For over four decades, the Barton County Road and Bridge Department’s workhorse sand dredge had mined sand for road projects. Designed to last only 20 years, it pulled millions of tons of sand from pits around the county.
But, the reliable machine is on its final leg. What to do with it has been a point of discussion for the County Commission for over a year, ever since it was taken out of service.
Commissioners acted Tuesday morning when they approved the sale of the 1974 dredge for $81,050 to Venture Corporation of Great Bend. The Road and Bridge Department accepted bids for the sale and the dredge was sold as is.
“The county has used it faithfully for 40-plus years,” Road and Bridge Director Dale Phillips said. Ceasing operation only when the sand pit is iced over, it pumped an average of 40,000 tons of sand annually.
In addition, Venture is required to have it moved off the county site within 30 days and successfully paid for in full, Phillips said.
The dredge, used for mining sand out of a sand pit, was state-of-the-art when it was ordered on Nov. 5, 1973, Phillips said. The cost was $116,200.
It only had a life expectancy of 20 years. But, it kept going, and was completely rebuilt in the 1990s and repaired again in 2004.
The commissioners commended the Road and Bridge Department for its maintenance efforts, which have extended the use of the machine.
“Barton County takes good care of its equipment,” Phillips said. This allows for a higher resale value.
But, the dredge had gotten to the point where it was not functional and it was not cost effective to repair it again. To restore it could cost around $200,000, Phillips said. Then there would be not guarantee how long it would last, and the improvements would not increase its trade value.
There is also the possibility of one of the dredge’s pontoons springing a leak, causing it to sink. With 1,800 gallons of diesel fuel, that would create a large mess.

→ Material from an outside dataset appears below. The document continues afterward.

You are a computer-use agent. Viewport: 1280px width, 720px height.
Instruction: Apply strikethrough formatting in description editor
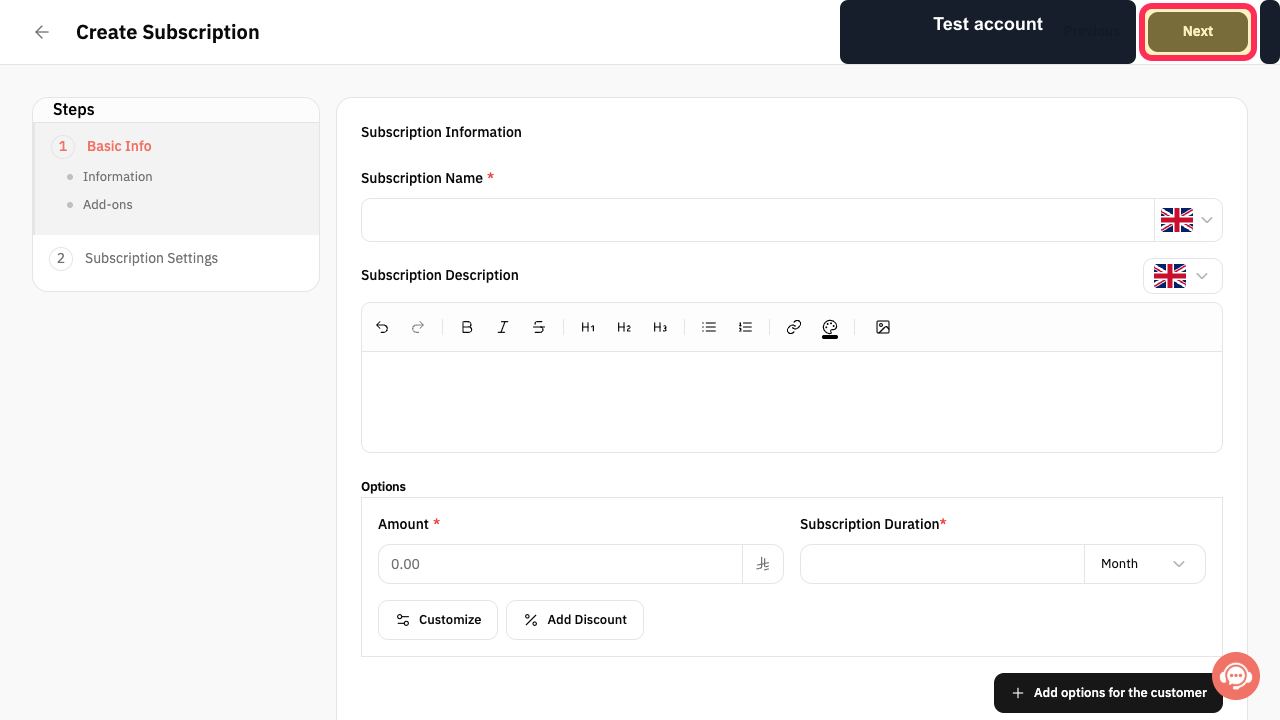click(x=539, y=327)
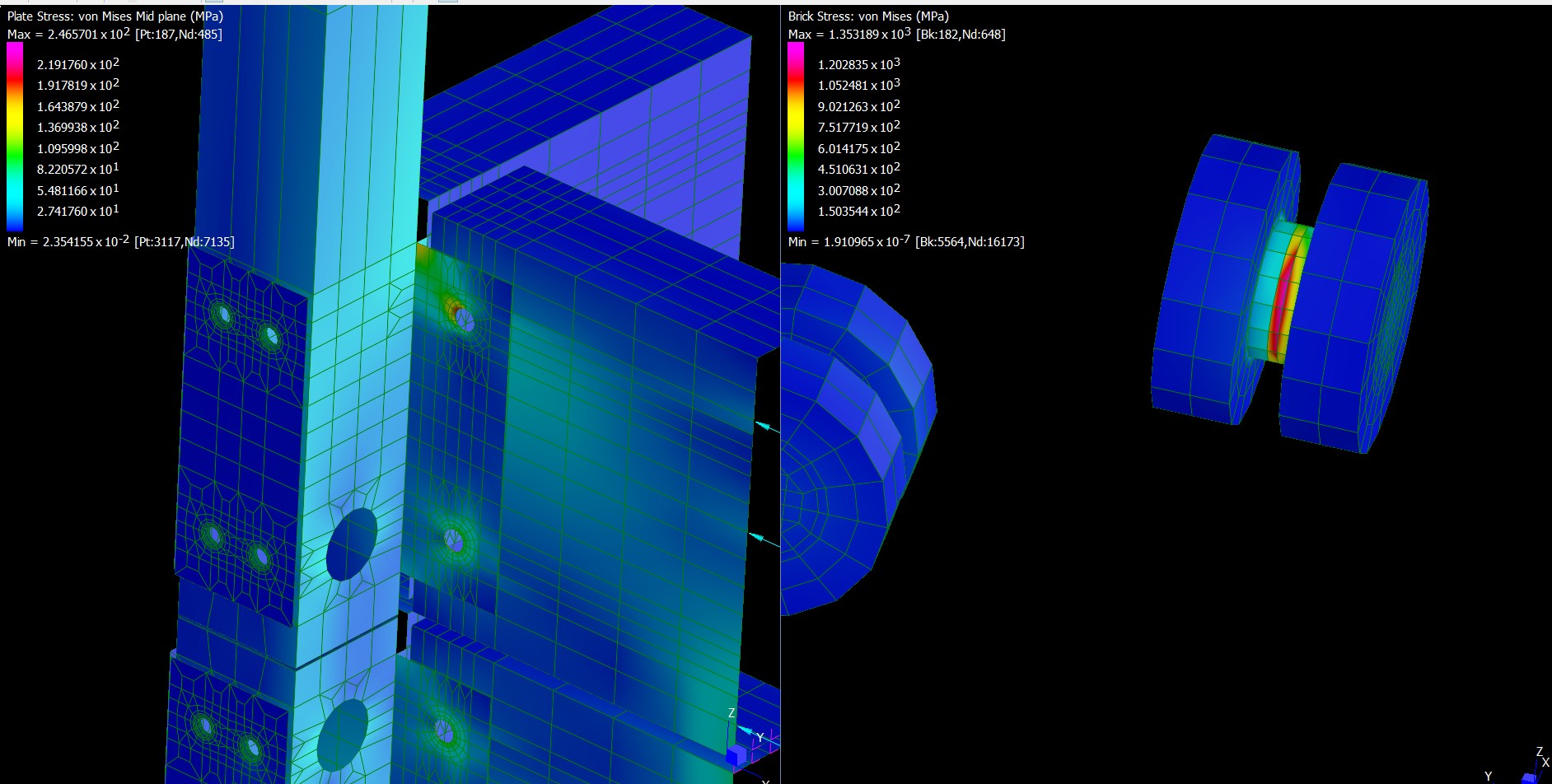Click legend value 1.202835 x 10³ in brick legend

click(x=858, y=64)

It was noted that Venture has the expertise in house to make the needed repairs.
However, a new unit would cost almost $600,000, Phillips said.

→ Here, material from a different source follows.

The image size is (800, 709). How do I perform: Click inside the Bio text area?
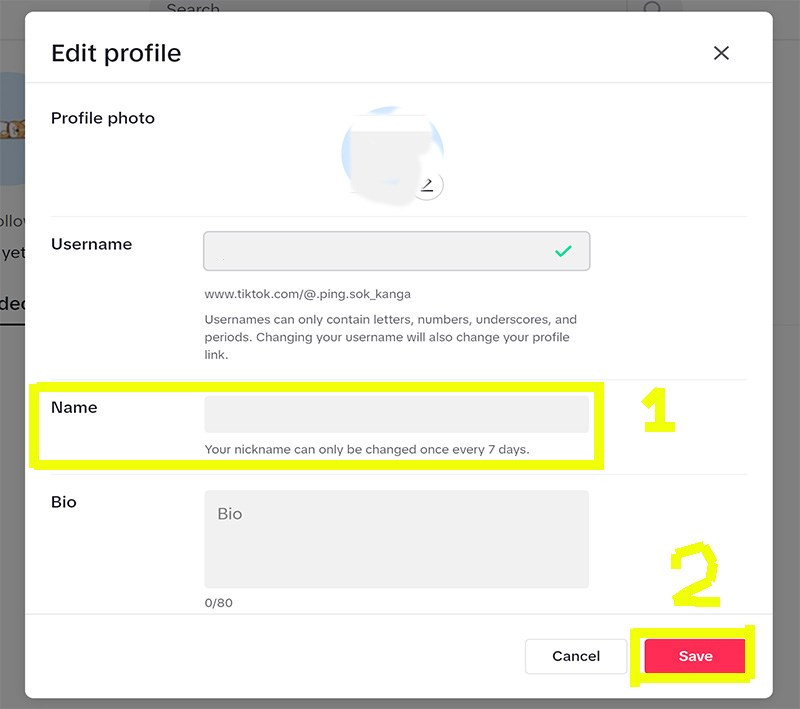tap(396, 539)
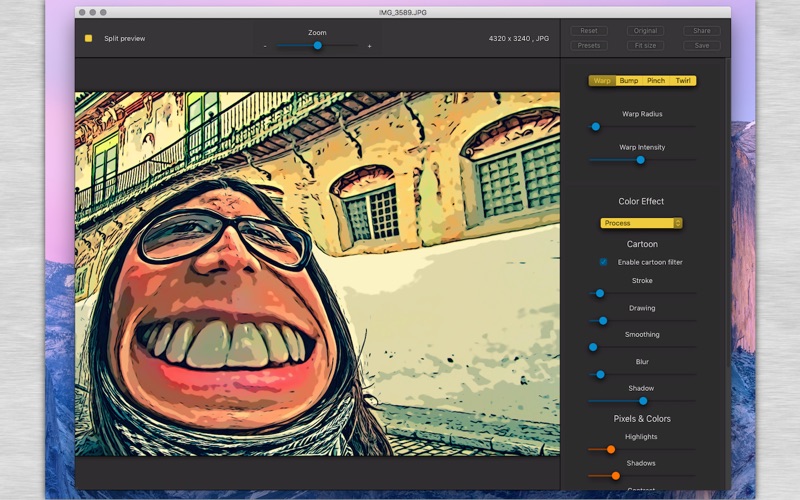Disable the Enable cartoon filter checkbox
The width and height of the screenshot is (800, 500).
(603, 262)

So, the commission has directed Phillips to look for a used, reconditioned dredge. “That’s still in the works. There is nothing to report at this time,” he said.
For now, the county is buying sand, which is more costly than mining its own, Phillips said. This has been going on for about a year since the dredge went down.
The county operates a sand dredging operation on South Washington Street. The county’s annual use of sand is approximately 45,000 to 50,000 tons per year and sand is crucial to the department’s operation.
It is mixed with salt to treat roads in winter, screenings are used for road sealing, egg rock is mixed with clay to fill road edge and shoulders. The county also produces asphalt, which requires sand.
Looking at the county budget, the Road and Bridge Department is the single largest fund at over $4.7 million for 2015.